Data extracted from a collection
>>
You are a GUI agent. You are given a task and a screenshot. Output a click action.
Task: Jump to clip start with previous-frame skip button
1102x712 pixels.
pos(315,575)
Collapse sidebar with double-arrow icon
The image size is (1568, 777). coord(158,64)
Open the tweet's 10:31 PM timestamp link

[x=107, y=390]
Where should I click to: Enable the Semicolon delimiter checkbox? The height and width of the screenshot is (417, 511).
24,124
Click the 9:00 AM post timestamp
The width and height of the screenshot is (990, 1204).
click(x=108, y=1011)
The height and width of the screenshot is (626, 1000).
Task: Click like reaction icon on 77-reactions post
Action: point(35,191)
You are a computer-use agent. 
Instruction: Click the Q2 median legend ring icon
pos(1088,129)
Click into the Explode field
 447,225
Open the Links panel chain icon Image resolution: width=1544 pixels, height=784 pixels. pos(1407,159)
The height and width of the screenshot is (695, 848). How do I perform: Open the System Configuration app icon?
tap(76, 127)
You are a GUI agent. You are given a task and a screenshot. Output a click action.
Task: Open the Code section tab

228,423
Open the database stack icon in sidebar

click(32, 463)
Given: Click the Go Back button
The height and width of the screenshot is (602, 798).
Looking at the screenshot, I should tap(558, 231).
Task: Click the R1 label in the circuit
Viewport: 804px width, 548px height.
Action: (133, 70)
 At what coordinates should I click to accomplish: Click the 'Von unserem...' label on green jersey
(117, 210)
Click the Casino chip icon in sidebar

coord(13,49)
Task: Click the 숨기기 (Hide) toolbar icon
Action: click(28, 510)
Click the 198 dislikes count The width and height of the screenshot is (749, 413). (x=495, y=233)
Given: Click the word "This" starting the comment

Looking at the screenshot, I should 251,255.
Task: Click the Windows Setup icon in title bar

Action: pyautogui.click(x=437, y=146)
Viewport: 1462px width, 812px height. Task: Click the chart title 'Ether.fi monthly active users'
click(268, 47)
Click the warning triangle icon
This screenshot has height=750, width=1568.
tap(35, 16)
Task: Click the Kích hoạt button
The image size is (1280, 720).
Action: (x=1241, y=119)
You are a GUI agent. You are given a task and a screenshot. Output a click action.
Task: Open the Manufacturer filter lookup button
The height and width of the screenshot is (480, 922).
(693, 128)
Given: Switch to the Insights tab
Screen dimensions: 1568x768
<<
#### HOW TO COMPLETE THIS TASK
All lines from the start of the entries through the line where "Task: Click the Kích hoạt button" sits should be duplicated exactly, with nothing else in the output.

#### WRITTEN RESPONSE
You are a GUI agent. You are given a task and a screenshot. Output a click action.
Task: Jump to clip start with previous-frame skip button
1102x712 pixels.
pos(315,575)
Collapse sidebar with double-arrow icon
The image size is (1568, 777). coord(158,64)
Open the tweet's 10:31 PM timestamp link

[x=107, y=390]
Where should I click to: Enable the Semicolon delimiter checkbox? The height and width of the screenshot is (417, 511).
24,124
Click the 9:00 AM post timestamp
The width and height of the screenshot is (990, 1204).
click(x=108, y=1011)
The height and width of the screenshot is (626, 1000).
Task: Click like reaction icon on 77-reactions post
Action: point(35,191)
You are a computer-use agent. 
Instruction: Click the Q2 median legend ring icon
pos(1088,129)
Click into the Explode field
 447,225
Open the Links panel chain icon Image resolution: width=1544 pixels, height=784 pixels. pos(1407,159)
The height and width of the screenshot is (695, 848). How do I perform: Open the System Configuration app icon?
tap(76, 127)
You are a GUI agent. You are given a task and a screenshot. Output a click action.
Task: Open the Code section tab

228,423
Open the database stack icon in sidebar

click(32, 463)
Given: Click the Go Back button
The height and width of the screenshot is (602, 798).
Looking at the screenshot, I should tap(558, 231).
Task: Click the R1 label in the circuit
Viewport: 804px width, 548px height.
Action: (133, 70)
 At what coordinates should I click to accomplish: Click the 'Von unserem...' label on green jersey
(117, 210)
Click the Casino chip icon in sidebar

coord(13,49)
Task: Click the 숨기기 (Hide) toolbar icon
Action: click(28, 510)
Click the 198 dislikes count The width and height of the screenshot is (749, 413). (x=495, y=233)
Given: Click the word "This" starting the comment

Looking at the screenshot, I should 251,255.
Task: Click the Windows Setup icon in title bar

Action: pyautogui.click(x=437, y=146)
Viewport: 1462px width, 812px height. Task: Click the chart title 'Ether.fi monthly active users'
click(268, 47)
Click the warning triangle icon
This screenshot has height=750, width=1568.
tap(35, 16)
Task: Click the Kích hoạt button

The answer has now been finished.